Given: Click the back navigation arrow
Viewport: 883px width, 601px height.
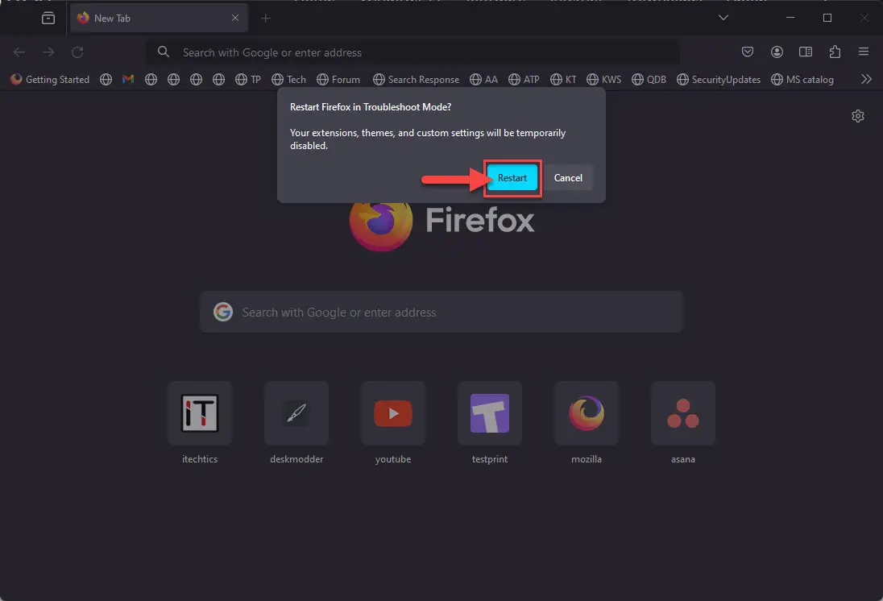Looking at the screenshot, I should [x=19, y=52].
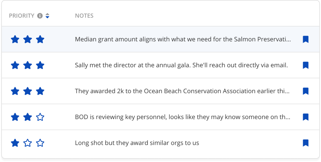Image resolution: width=321 pixels, height=162 pixels.
Task: Open the truncated Median grant amount note
Action: (183, 39)
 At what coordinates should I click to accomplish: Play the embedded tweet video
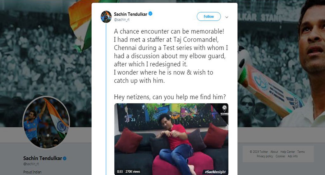[x=171, y=139]
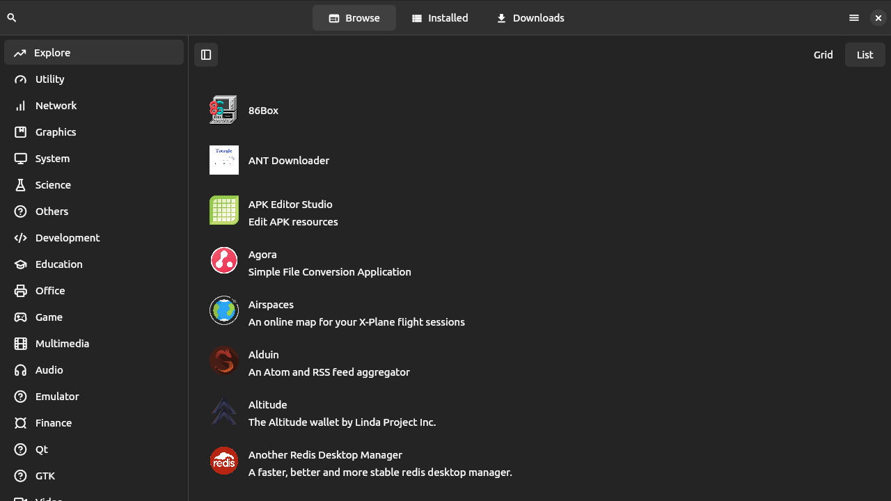
Task: Click the Airspaces globe icon
Action: click(x=223, y=310)
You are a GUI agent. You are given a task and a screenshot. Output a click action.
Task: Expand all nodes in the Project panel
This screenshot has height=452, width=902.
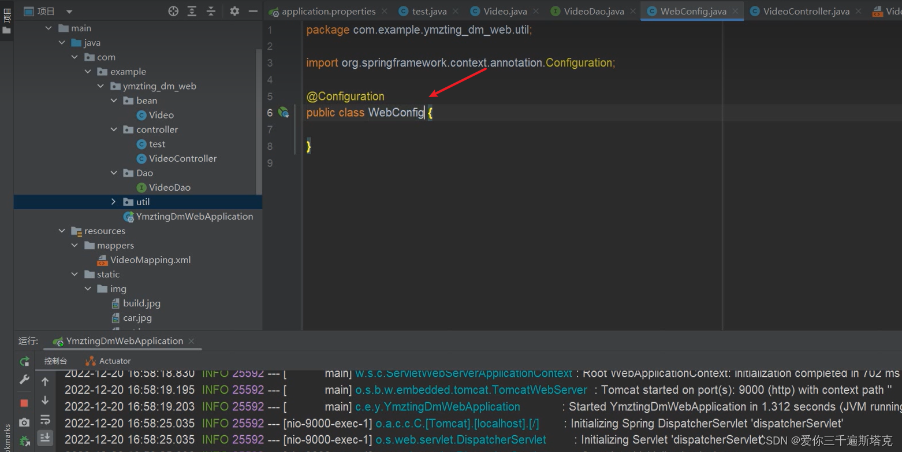[191, 10]
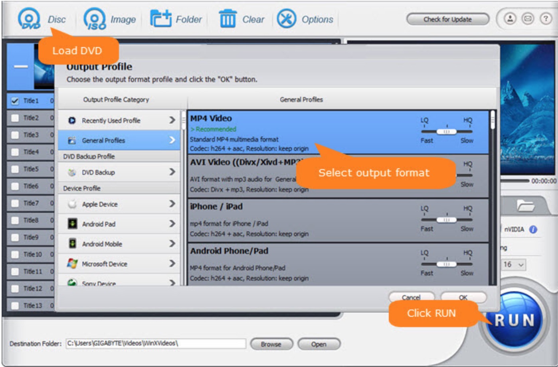
Task: Click the DVD Disc load icon
Action: point(29,20)
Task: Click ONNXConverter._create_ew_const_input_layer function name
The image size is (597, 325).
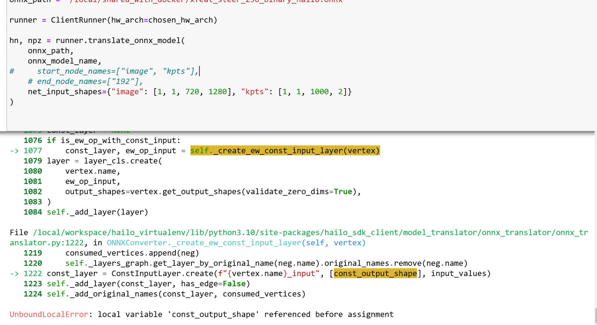Action: coord(204,243)
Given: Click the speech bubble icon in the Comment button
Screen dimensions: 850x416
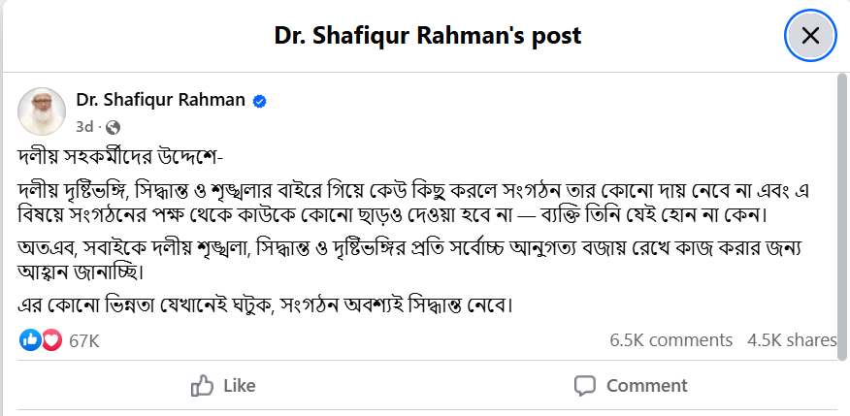Looking at the screenshot, I should 584,386.
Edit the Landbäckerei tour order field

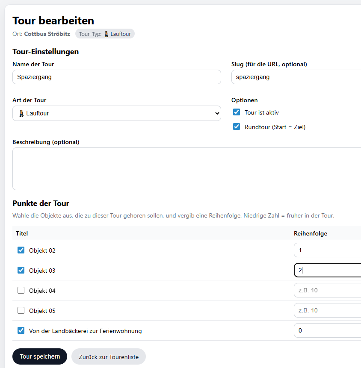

···

▶ **Work task**
Pictures stay out. Everything else in the listing gets printed exactly.

▶ **Output of the exercise**
Given: Click the back navigation arrow
Viewport: 883px width, 601px height.
Looking at the screenshot, I should [x=19, y=52].
Image resolution: width=321 pixels, height=162 pixels.
Task: Open the truncated Median grant amount note
Action: (183, 39)
 At what coordinates should I click to accomplish: Play the embedded tweet video
[x=171, y=139]
Task: Click the Airspaces globe icon
Action: click(x=223, y=310)
You are a GUI agent. You are given a task and a screenshot. Output a click action.
Task: Expand all nodes in the Project panel
This screenshot has height=452, width=902.
[191, 10]
Task: Click the DVD Disc load icon
Action: point(29,20)
Task: Click ONNXConverter._create_ew_const_input_layer function name
The image size is (597, 325).
Action: coord(204,243)
Given: Click the speech bubble icon in the Comment button
Screen dimensions: 850x416
Looking at the screenshot, I should 584,386.
Edit the Landbäckerei tour order field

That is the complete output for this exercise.